## WHAT THE EXERCISE ASKS
What do the entries below say? Restate them word for word.

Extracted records
────────

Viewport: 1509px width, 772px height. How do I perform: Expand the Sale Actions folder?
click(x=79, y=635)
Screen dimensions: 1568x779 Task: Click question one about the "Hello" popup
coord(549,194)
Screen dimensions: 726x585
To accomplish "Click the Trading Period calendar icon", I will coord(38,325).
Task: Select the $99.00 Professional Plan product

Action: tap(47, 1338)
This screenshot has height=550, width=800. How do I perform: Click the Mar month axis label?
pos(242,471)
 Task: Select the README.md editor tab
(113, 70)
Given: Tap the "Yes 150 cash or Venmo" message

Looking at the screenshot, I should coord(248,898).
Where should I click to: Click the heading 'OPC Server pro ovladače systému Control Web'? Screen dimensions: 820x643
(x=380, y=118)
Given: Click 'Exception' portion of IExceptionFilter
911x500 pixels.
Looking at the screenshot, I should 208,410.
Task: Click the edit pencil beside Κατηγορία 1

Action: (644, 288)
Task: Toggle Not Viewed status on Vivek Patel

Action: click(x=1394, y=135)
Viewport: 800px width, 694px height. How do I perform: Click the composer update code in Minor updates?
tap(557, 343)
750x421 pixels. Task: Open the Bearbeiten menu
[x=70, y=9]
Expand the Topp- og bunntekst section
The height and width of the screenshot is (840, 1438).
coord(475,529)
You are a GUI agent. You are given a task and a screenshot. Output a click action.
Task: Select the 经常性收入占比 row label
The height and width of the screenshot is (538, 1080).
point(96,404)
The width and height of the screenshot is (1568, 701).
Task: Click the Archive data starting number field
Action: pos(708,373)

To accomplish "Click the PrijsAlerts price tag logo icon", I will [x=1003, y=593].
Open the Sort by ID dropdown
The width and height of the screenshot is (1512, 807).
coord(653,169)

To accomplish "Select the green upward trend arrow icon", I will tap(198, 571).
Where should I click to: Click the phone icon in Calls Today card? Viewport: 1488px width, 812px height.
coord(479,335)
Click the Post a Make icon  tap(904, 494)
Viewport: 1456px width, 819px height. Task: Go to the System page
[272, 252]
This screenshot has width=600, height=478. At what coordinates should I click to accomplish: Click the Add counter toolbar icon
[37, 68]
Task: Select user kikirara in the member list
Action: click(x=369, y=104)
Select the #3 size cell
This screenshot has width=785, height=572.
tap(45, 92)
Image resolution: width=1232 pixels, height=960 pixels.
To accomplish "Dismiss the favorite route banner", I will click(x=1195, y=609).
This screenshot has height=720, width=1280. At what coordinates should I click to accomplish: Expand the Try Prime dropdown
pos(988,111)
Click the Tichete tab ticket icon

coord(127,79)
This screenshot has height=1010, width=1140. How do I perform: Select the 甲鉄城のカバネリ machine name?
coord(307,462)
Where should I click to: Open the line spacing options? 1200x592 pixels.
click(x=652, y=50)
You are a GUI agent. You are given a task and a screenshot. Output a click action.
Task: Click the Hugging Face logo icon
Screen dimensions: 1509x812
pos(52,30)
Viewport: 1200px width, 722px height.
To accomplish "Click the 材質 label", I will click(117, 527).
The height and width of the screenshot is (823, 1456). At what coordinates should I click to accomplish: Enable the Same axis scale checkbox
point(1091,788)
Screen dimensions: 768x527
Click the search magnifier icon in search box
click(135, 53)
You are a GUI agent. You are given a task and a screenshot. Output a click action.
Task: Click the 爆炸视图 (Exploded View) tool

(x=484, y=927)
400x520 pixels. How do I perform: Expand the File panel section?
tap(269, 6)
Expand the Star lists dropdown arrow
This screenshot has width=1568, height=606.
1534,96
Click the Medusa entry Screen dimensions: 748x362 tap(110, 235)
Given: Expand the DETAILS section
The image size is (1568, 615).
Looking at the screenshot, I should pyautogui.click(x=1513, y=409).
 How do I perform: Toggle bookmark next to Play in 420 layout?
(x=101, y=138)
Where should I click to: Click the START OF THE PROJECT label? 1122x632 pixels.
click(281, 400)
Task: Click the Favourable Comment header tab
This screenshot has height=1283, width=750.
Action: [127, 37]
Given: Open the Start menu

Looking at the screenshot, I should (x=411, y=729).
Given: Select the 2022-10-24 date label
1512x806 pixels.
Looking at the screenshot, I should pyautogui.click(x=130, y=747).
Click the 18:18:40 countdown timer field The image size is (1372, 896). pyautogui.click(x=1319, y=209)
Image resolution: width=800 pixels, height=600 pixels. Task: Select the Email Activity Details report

────────

## WRITTEN ANSWER
Viewport: 1509px width, 772px height. How do I perform: Expand the Sale Actions folder?
click(x=79, y=635)
Screen dimensions: 1568x779 Task: Click question one about the "Hello" popup
coord(549,194)
Screen dimensions: 726x585
To accomplish "Click the Trading Period calendar icon", I will coord(38,325).
Task: Select the $99.00 Professional Plan product

Action: tap(47, 1338)
This screenshot has height=550, width=800. How do I perform: Click the Mar month axis label?
pos(242,471)
 Task: Select the README.md editor tab
(113, 70)
Given: Tap the "Yes 150 cash or Venmo" message

Looking at the screenshot, I should coord(248,898).
Where should I click to: Click the heading 'OPC Server pro ovladače systému Control Web'? Screen dimensions: 820x643
(x=380, y=118)
Given: Click 'Exception' portion of IExceptionFilter
911x500 pixels.
Looking at the screenshot, I should 208,410.
Task: Click the edit pencil beside Κατηγορία 1

Action: (644, 288)
Task: Toggle Not Viewed status on Vivek Patel

Action: click(x=1394, y=135)
Viewport: 800px width, 694px height. How do I perform: Click the composer update code in Minor updates?
tap(557, 343)
750x421 pixels. Task: Open the Bearbeiten menu
[x=70, y=9]
Expand the Topp- og bunntekst section
The height and width of the screenshot is (840, 1438).
coord(475,529)
You are a GUI agent. You are given a task and a screenshot. Output a click action.
Task: Select the 经常性收入占比 row label
The height and width of the screenshot is (538, 1080).
point(96,404)
The width and height of the screenshot is (1568, 701).
Task: Click the Archive data starting number field
Action: pos(708,373)

To accomplish "Click the PrijsAlerts price tag logo icon", I will [x=1003, y=593].
Open the Sort by ID dropdown
The width and height of the screenshot is (1512, 807).
coord(653,169)

To accomplish "Select the green upward trend arrow icon", I will tap(198, 571).
Where should I click to: Click the phone icon in Calls Today card? Viewport: 1488px width, 812px height.
coord(479,335)
Click the Post a Make icon  tap(904, 494)
Viewport: 1456px width, 819px height. Task: Go to the System page
[272, 252]
This screenshot has width=600, height=478. At what coordinates should I click to accomplish: Click the Add counter toolbar icon
[37, 68]
Task: Select user kikirara in the member list
Action: click(x=369, y=104)
Select the #3 size cell
This screenshot has width=785, height=572.
tap(45, 92)
Image resolution: width=1232 pixels, height=960 pixels.
To accomplish "Dismiss the favorite route banner", I will click(x=1195, y=609).
This screenshot has height=720, width=1280. At what coordinates should I click to accomplish: Expand the Try Prime dropdown
pos(988,111)
Click the Tichete tab ticket icon

coord(127,79)
This screenshot has height=1010, width=1140. How do I perform: Select the 甲鉄城のカバネリ machine name?
coord(307,462)
Where should I click to: Open the line spacing options? 1200x592 pixels.
click(x=652, y=50)
You are a GUI agent. You are given a task and a screenshot. Output a click action.
Task: Click the Hugging Face logo icon
Screen dimensions: 1509x812
pos(52,30)
Viewport: 1200px width, 722px height.
To accomplish "Click the 材質 label", I will click(117, 527).
The height and width of the screenshot is (823, 1456). At what coordinates should I click to accomplish: Enable the Same axis scale checkbox
point(1091,788)
Screen dimensions: 768x527
Click the search magnifier icon in search box
click(135, 53)
You are a GUI agent. You are given a task and a screenshot. Output a click action.
Task: Click the 爆炸视图 (Exploded View) tool

(x=484, y=927)
400x520 pixels. How do I perform: Expand the File panel section?
tap(269, 6)
Expand the Star lists dropdown arrow
This screenshot has width=1568, height=606.
1534,96
Click the Medusa entry Screen dimensions: 748x362 tap(110, 235)
Given: Expand the DETAILS section
The image size is (1568, 615).
Looking at the screenshot, I should pyautogui.click(x=1513, y=409).
 How do I perform: Toggle bookmark next to Play in 420 layout?
(x=101, y=138)
Where should I click to: Click the START OF THE PROJECT label? 1122x632 pixels.
click(281, 400)
Task: Click the Favourable Comment header tab
This screenshot has height=1283, width=750.
Action: [127, 37]
Given: Open the Start menu

Looking at the screenshot, I should (x=411, y=729).
Given: Select the 2022-10-24 date label
1512x806 pixels.
Looking at the screenshot, I should pyautogui.click(x=130, y=747).
Click the 18:18:40 countdown timer field The image size is (1372, 896). pyautogui.click(x=1319, y=209)
Image resolution: width=800 pixels, height=600 pixels. Task: Select the Email Activity Details report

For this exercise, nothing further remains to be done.